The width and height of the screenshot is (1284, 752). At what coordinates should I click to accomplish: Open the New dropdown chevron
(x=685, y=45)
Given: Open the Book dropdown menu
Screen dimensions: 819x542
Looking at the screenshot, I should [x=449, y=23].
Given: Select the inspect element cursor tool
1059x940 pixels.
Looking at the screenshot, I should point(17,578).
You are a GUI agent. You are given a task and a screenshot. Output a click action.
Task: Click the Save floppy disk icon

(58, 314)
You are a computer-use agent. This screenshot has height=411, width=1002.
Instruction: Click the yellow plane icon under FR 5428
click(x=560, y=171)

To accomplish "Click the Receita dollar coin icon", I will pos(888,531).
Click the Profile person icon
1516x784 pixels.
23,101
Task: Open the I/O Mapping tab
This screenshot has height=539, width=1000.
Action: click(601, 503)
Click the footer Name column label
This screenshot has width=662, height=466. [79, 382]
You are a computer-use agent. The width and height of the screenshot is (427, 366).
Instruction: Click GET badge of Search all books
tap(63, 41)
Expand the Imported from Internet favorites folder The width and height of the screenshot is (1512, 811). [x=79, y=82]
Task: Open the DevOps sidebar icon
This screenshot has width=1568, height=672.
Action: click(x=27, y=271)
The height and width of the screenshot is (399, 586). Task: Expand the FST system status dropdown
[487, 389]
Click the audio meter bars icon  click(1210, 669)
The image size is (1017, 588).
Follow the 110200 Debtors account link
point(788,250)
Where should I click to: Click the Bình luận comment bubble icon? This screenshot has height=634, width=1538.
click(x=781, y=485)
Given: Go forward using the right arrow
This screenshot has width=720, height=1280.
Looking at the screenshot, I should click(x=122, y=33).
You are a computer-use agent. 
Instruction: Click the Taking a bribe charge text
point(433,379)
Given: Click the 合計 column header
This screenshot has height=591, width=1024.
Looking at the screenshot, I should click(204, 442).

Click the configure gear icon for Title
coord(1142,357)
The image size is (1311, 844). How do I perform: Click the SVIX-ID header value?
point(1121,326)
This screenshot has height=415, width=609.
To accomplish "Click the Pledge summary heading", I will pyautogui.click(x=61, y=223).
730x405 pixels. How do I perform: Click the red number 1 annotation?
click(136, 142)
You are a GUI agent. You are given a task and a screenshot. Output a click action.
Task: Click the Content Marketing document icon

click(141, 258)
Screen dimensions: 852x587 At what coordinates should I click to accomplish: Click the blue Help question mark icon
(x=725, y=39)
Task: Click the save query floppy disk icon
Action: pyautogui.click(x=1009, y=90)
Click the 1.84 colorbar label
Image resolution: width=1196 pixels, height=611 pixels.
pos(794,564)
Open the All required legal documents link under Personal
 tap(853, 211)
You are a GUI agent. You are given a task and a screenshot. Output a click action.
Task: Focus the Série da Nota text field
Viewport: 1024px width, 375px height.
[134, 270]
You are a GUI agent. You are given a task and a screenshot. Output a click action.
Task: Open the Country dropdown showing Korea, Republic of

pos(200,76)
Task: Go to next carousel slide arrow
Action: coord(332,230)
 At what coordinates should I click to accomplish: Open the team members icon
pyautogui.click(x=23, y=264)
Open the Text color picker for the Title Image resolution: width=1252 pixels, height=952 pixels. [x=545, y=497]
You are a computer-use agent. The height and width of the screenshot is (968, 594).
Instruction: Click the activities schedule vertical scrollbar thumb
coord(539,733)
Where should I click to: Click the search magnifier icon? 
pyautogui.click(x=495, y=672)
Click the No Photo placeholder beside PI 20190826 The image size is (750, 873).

——————

- What to do: Reproduce the listing above word for word, from its first line to its last.

- Correct result:
The width and height of the screenshot is (1284, 752). At what coordinates should I click to accomplish: Open the New dropdown chevron
(x=685, y=45)
Given: Open the Book dropdown menu
Screen dimensions: 819x542
Looking at the screenshot, I should [x=449, y=23].
Given: Select the inspect element cursor tool
1059x940 pixels.
Looking at the screenshot, I should point(17,578).
You are a GUI agent. You are given a task and a screenshot. Output a click action.
Task: Click the Save floppy disk icon

(58, 314)
You are a computer-use agent. This screenshot has height=411, width=1002.
Instruction: Click the yellow plane icon under FR 5428
click(x=560, y=171)

To accomplish "Click the Receita dollar coin icon", I will pos(888,531).
Click the Profile person icon
1516x784 pixels.
23,101
Task: Open the I/O Mapping tab
This screenshot has height=539, width=1000.
Action: click(601, 503)
Click the footer Name column label
This screenshot has width=662, height=466. [79, 382]
You are a computer-use agent. The width and height of the screenshot is (427, 366).
Instruction: Click GET badge of Search all books
tap(63, 41)
Expand the Imported from Internet favorites folder The width and height of the screenshot is (1512, 811). [x=79, y=82]
Task: Open the DevOps sidebar icon
This screenshot has width=1568, height=672.
Action: click(x=27, y=271)
The height and width of the screenshot is (399, 586). Task: Expand the FST system status dropdown
[487, 389]
Click the audio meter bars icon  click(1210, 669)
The image size is (1017, 588).
Follow the 110200 Debtors account link
point(788,250)
Where should I click to: Click the Bình luận comment bubble icon? This screenshot has height=634, width=1538.
click(x=781, y=485)
Given: Go forward using the right arrow
This screenshot has width=720, height=1280.
Looking at the screenshot, I should click(x=122, y=33).
You are a computer-use agent. 
Instruction: Click the Taking a bribe charge text
point(433,379)
Given: Click the 合計 column header
This screenshot has height=591, width=1024.
Looking at the screenshot, I should click(204, 442).

Click the configure gear icon for Title
coord(1142,357)
The image size is (1311, 844). How do I perform: Click the SVIX-ID header value?
point(1121,326)
This screenshot has height=415, width=609.
To accomplish "Click the Pledge summary heading", I will pyautogui.click(x=61, y=223).
730x405 pixels. How do I perform: Click the red number 1 annotation?
click(136, 142)
You are a GUI agent. You are given a task and a screenshot. Output a click action.
Task: Click the Content Marketing document icon

click(141, 258)
Screen dimensions: 852x587 At what coordinates should I click to accomplish: Click the blue Help question mark icon
(x=725, y=39)
Task: Click the save query floppy disk icon
Action: pyautogui.click(x=1009, y=90)
Click the 1.84 colorbar label
Image resolution: width=1196 pixels, height=611 pixels.
pos(794,564)
Open the All required legal documents link under Personal
 tap(853, 211)
You are a GUI agent. You are given a task and a screenshot. Output a click action.
Task: Focus the Série da Nota text field
Viewport: 1024px width, 375px height.
[134, 270]
You are a GUI agent. You are given a task and a screenshot. Output a click action.
Task: Open the Country dropdown showing Korea, Republic of

pos(200,76)
Task: Go to next carousel slide arrow
Action: coord(332,230)
 At what coordinates should I click to accomplish: Open the team members icon
pyautogui.click(x=23, y=264)
Open the Text color picker for the Title Image resolution: width=1252 pixels, height=952 pixels. [x=545, y=497]
You are a computer-use agent. The height and width of the screenshot is (968, 594).
Instruction: Click the activities schedule vertical scrollbar thumb
coord(539,733)
Where should I click to: Click the search magnifier icon? 
pyautogui.click(x=495, y=672)
Click the No Photo placeholder beside PI 20190826 The image size is (750, 873).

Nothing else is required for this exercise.